→ **Available data**
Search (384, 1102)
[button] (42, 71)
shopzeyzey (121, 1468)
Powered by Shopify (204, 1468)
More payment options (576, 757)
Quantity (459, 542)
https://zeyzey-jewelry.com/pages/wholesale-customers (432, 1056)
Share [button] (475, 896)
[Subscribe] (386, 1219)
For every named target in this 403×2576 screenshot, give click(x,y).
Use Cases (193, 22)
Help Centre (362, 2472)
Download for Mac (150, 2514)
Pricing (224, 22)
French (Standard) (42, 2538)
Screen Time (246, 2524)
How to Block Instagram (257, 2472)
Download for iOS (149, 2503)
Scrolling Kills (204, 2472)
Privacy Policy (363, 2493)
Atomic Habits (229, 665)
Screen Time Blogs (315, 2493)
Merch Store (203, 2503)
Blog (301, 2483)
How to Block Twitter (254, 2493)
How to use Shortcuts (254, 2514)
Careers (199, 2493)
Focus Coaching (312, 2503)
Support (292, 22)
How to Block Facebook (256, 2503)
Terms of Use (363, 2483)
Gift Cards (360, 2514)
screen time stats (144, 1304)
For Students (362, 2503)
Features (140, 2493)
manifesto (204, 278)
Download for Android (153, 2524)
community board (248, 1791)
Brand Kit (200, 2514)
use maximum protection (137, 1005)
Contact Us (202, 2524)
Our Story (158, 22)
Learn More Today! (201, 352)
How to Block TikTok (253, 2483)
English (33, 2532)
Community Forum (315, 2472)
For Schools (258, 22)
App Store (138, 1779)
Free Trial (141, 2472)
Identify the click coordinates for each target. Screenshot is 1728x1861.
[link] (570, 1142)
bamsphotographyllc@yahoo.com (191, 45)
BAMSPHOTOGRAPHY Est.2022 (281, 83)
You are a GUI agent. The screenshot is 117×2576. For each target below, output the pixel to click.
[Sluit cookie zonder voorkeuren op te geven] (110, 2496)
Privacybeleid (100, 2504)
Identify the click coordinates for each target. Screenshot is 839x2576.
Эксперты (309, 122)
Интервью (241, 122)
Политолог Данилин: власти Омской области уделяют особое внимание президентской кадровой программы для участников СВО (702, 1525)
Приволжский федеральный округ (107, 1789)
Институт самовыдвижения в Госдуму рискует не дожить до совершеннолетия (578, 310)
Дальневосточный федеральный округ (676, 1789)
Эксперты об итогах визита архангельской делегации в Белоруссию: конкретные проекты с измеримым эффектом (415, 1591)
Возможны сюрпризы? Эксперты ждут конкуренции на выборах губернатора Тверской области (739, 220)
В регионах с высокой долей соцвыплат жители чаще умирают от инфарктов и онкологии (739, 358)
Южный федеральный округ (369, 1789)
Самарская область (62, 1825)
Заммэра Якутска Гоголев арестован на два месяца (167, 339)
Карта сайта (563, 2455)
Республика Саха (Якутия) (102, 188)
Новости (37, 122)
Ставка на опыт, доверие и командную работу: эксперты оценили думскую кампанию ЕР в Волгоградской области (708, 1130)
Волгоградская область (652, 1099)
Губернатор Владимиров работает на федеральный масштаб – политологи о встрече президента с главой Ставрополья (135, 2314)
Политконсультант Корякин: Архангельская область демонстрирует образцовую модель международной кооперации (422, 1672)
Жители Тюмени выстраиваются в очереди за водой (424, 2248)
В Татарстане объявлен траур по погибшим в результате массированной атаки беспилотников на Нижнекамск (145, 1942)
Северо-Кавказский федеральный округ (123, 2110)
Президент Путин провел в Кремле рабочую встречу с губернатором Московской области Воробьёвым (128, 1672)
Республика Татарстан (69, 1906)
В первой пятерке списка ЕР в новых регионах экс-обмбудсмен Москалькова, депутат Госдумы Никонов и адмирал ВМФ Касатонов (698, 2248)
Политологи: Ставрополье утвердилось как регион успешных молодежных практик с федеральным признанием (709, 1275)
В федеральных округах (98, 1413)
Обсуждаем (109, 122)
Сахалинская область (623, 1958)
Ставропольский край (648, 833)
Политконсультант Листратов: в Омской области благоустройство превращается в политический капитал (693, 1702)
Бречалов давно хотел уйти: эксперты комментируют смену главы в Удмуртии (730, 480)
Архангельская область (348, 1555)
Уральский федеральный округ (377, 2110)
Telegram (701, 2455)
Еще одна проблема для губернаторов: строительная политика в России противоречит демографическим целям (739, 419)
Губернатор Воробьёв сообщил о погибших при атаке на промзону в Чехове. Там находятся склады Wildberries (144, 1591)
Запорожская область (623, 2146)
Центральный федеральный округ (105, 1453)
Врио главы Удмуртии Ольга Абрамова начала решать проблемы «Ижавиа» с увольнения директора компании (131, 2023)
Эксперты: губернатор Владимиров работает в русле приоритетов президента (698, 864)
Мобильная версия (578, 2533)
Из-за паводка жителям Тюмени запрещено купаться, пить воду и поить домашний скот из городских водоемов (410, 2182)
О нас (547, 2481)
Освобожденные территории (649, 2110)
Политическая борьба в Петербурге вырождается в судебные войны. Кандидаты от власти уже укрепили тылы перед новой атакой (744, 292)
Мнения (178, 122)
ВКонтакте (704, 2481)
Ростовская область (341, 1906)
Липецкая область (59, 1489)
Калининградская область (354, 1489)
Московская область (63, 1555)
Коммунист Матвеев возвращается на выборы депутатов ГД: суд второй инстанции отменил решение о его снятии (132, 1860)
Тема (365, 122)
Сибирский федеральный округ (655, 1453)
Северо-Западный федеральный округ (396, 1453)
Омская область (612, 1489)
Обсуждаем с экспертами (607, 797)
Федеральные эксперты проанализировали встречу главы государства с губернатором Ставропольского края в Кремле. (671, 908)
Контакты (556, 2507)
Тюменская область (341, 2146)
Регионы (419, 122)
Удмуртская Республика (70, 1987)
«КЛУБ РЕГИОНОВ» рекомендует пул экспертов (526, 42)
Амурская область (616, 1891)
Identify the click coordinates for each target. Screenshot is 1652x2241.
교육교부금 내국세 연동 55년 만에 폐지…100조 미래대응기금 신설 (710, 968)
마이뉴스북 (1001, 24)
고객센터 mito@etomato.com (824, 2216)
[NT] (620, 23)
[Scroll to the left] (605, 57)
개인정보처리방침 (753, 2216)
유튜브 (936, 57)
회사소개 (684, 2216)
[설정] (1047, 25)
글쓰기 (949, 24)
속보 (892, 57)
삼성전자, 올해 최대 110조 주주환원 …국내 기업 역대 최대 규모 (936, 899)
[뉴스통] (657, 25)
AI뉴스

→ **Task brief**
Reproduce verbatim the lines above, from the line with "shopzeyzey (121, 1468)" through the line with "Институт самовыдвижения в".

→ **The completed task**
shopzeyzey (121, 1468)
Powered by Shopify (204, 1468)
More payment options (576, 757)
Quantity (459, 542)
https://zeyzey-jewelry.com/pages/wholesale-customers (432, 1056)
Share [button] (475, 896)
[Subscribe] (386, 1219)
For every named target in this 403×2576 screenshot, give click(x,y).
Use Cases (193, 22)
Help Centre (362, 2472)
Download for Mac (150, 2514)
Pricing (224, 22)
French (Standard) (42, 2538)
Screen Time (246, 2524)
How to Block Instagram (257, 2472)
Download for iOS (149, 2503)
Scrolling Kills (204, 2472)
Privacy Policy (363, 2493)
Atomic Habits (229, 665)
Screen Time Blogs (315, 2493)
Merch Store (203, 2503)
Blog (301, 2483)
How to Block Twitter (254, 2493)
How to use Shortcuts (254, 2514)
Careers (199, 2493)
Focus Coaching (312, 2503)
Support (292, 22)
How to Block Facebook (256, 2503)
Terms of Use (363, 2483)
Gift Cards (360, 2514)
screen time stats (144, 1304)
For Students (362, 2503)
Features (140, 2493)
manifesto (204, 278)
Download for Android (153, 2524)
community board (248, 1791)
Brand Kit (200, 2514)
use maximum protection (137, 1005)
Contact Us (202, 2524)
Our Story (158, 22)
Learn More Today! (201, 352)
How to Block TikTok (253, 2483)
English (33, 2532)
Community Forum (315, 2472)
For Schools (258, 22)
App Store (138, 1779)
Free Trial (141, 2472)
Identify the click coordinates for each target. Screenshot is 1728x1861.
[link] (570, 1142)
bamsphotographyllc@yahoo.com (191, 45)
BAMSPHOTOGRAPHY Est.2022 (281, 83)
You are a GUI agent. The screenshot is 117×2576. For each target below, output the pixel to click.
[Sluit cookie zonder voorkeuren op te geven] (110, 2496)
Privacybeleid (100, 2504)
Identify the click coordinates for each target. Screenshot is 839x2576.
Эксперты (309, 122)
Интервью (241, 122)
Политолог Данилин: власти Омской области уделяют особое внимание президентской кадровой программы для участников СВО (702, 1525)
Приволжский федеральный округ (107, 1789)
Институт самовыдвижения в Госдуму рискует не дожить до совершеннолетия (578, 310)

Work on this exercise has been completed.